In California Nursing Home Patient-Dumping Suit, Court Rules that State Law Provides Adequate Mechanisms for Enforcing Readmittance Orders

A U.S. district court rules in favor of California in a lawsuit by nursing home residents alleging the state did not enforce readmission orders against nursing homes that had refused to readmit them after a hospitalization, holding that state law provides the authority to enforce readmittance orders by issuing penalties against nursing homes. Anderson v. Ghaly (U.S. Dist. Ct., N.D. Cal., No. 15-cv-05120-HSG, March 11, 2022).

Bruce Anderson, John Wilson, and Robert Austin were nursing home residents in California who were transferred to a hospital and then were refused readmittance by their nursing homes. All three appealed the nursing homes' decision not to readmit them and all three prevailed, but the nursing homes did not readmit them. The residents complained to the state, but the state failed to enforce the readmission orders.

The residents sued the state under 42 U.S.C. § 1983, alleging that the state violated the Federal Nursing Home Reform Amendments (FNHRA). The residents argued that because the state doesn't enforce readmission orders, the state has not provided residents with their right to an administrative procedure that provides for prompt readmission if they are successful. The district court dismissed the complaint, holding that FNHRA’s appeals provision is not enforceable under § 1983. The U.S. Court of Appeals for the Ninth Circuit vacated the decision, holding that § 1983 does provide a remedy for enforcement of the right to an appeal under FNHRA. On remand, the residents filed a motion for summary judgment and a motion for a preliminary injunction, asking the court to order the state to enforce readmission orders. The district court denied the motions and held a hearing on the case.

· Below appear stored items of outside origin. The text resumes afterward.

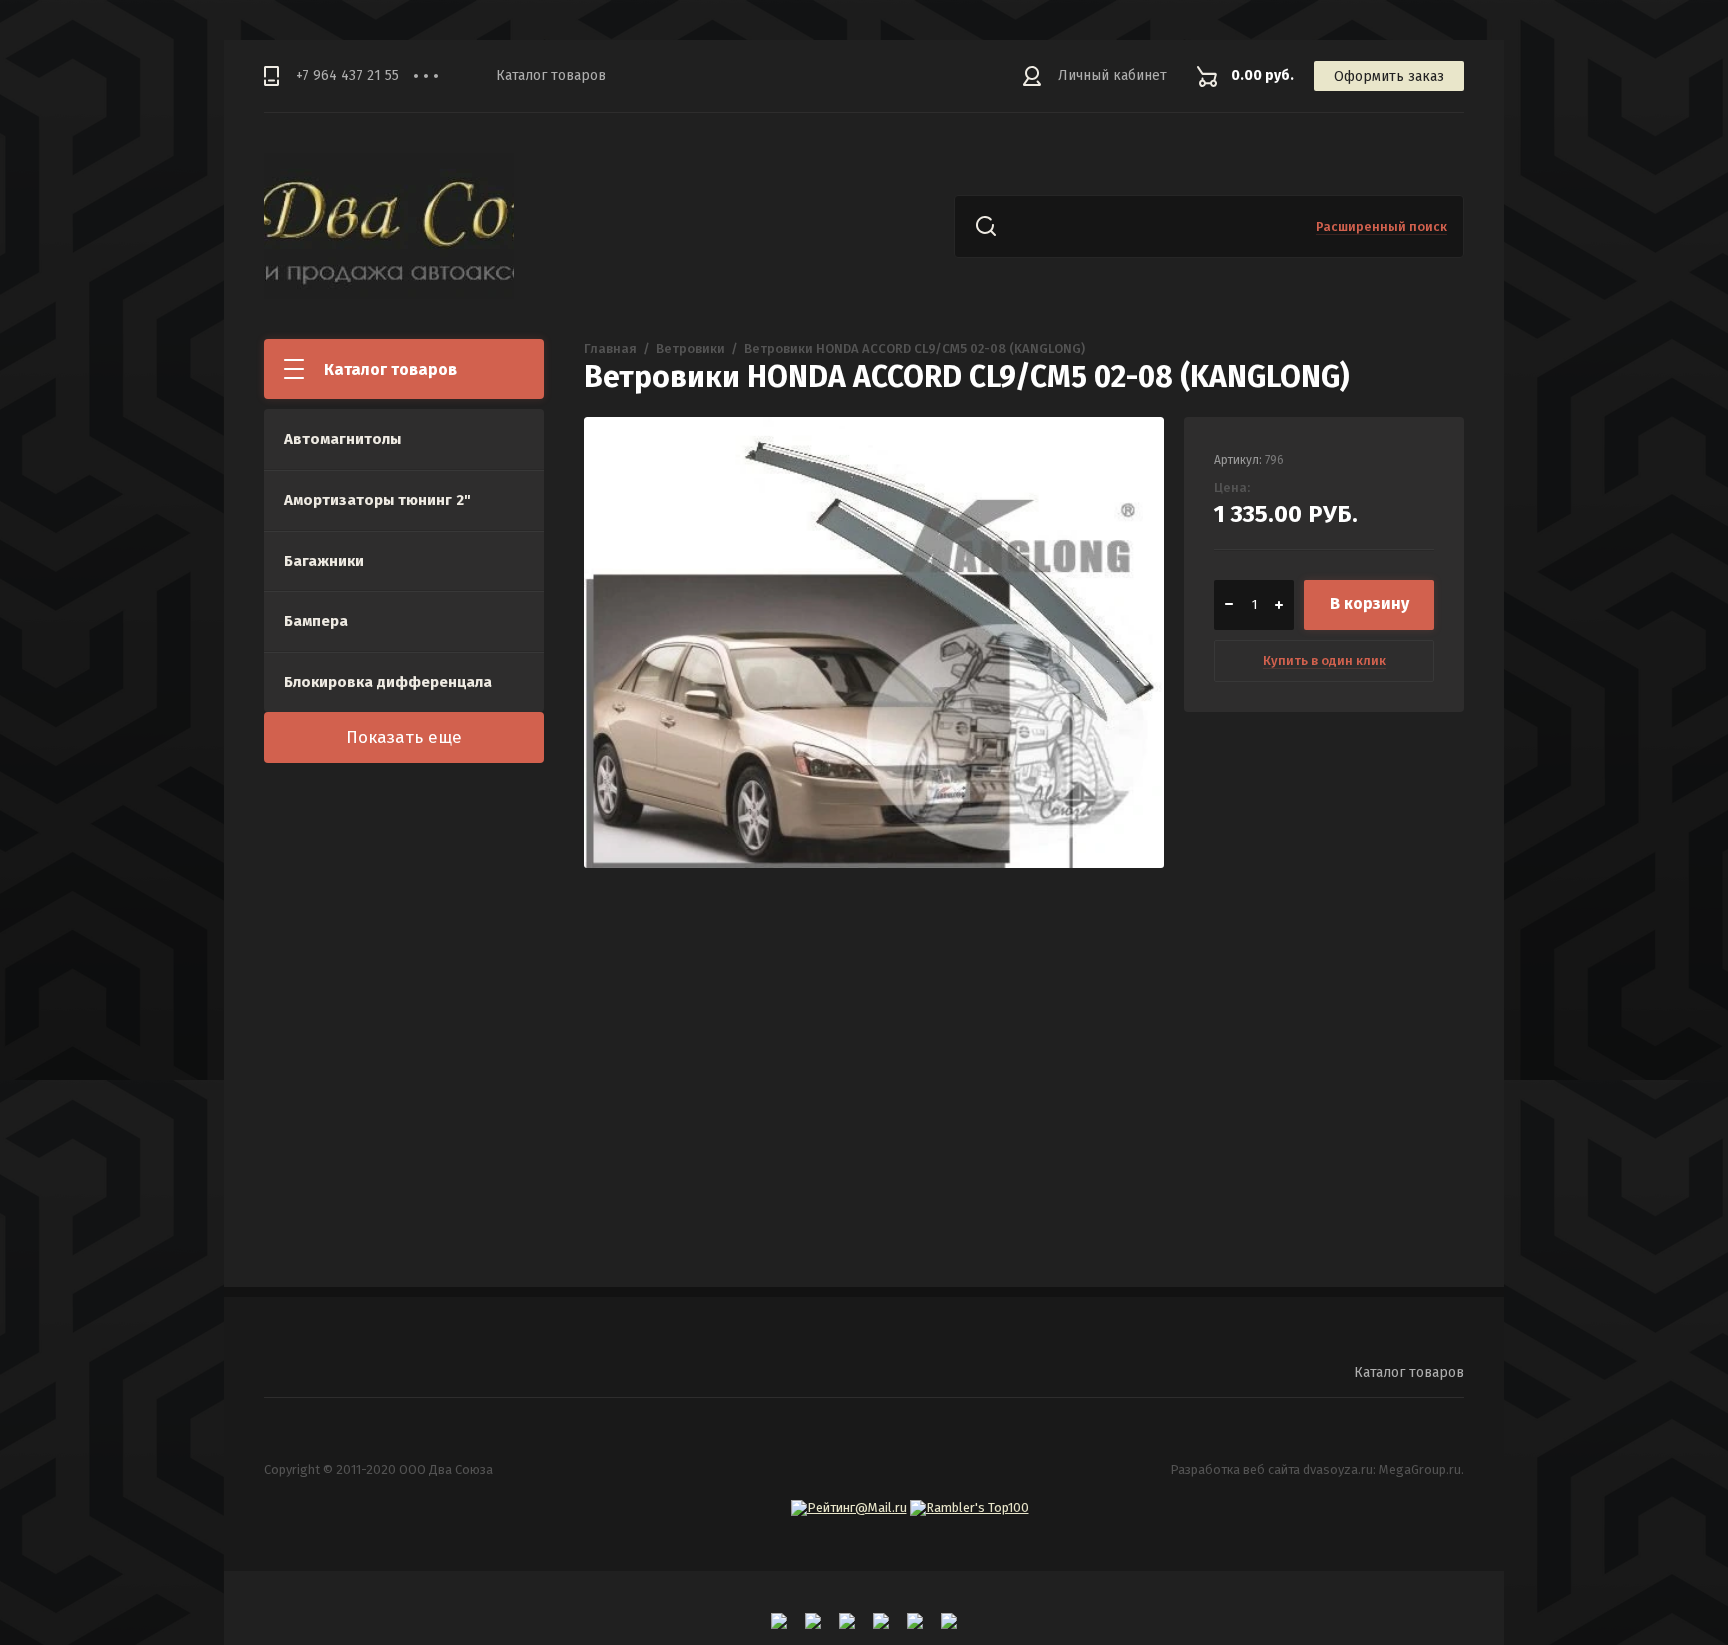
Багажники (324, 561)
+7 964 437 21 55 (347, 75)
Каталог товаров (551, 75)
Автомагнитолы (342, 439)
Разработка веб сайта (1235, 1469)
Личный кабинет (1112, 75)
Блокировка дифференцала (388, 682)
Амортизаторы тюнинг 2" (377, 500)
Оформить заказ (1389, 76)
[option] (874, 707)
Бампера (316, 621)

The U.S. District Court, Northern District of California, grants summary judgment to the state, holding that the residents did not prove that the state provided “no mechanism whatsoever” to enforce readmittance orders. The court finds that a newly passed state law gives the state the authority to issue penalties for each day a nursing home fails to comply with a readmission order, and the fact that the state “may choose not to issue a penalty if it first finds that the nursing home already took sufficient action to remedy the unlawful discharge” does not mean that the state “has ‘no mechanism whatsoever’ to enforce its readmission decisions.” In addition, the court notes that residents have the right to bring private actions to remedy violations of their rights.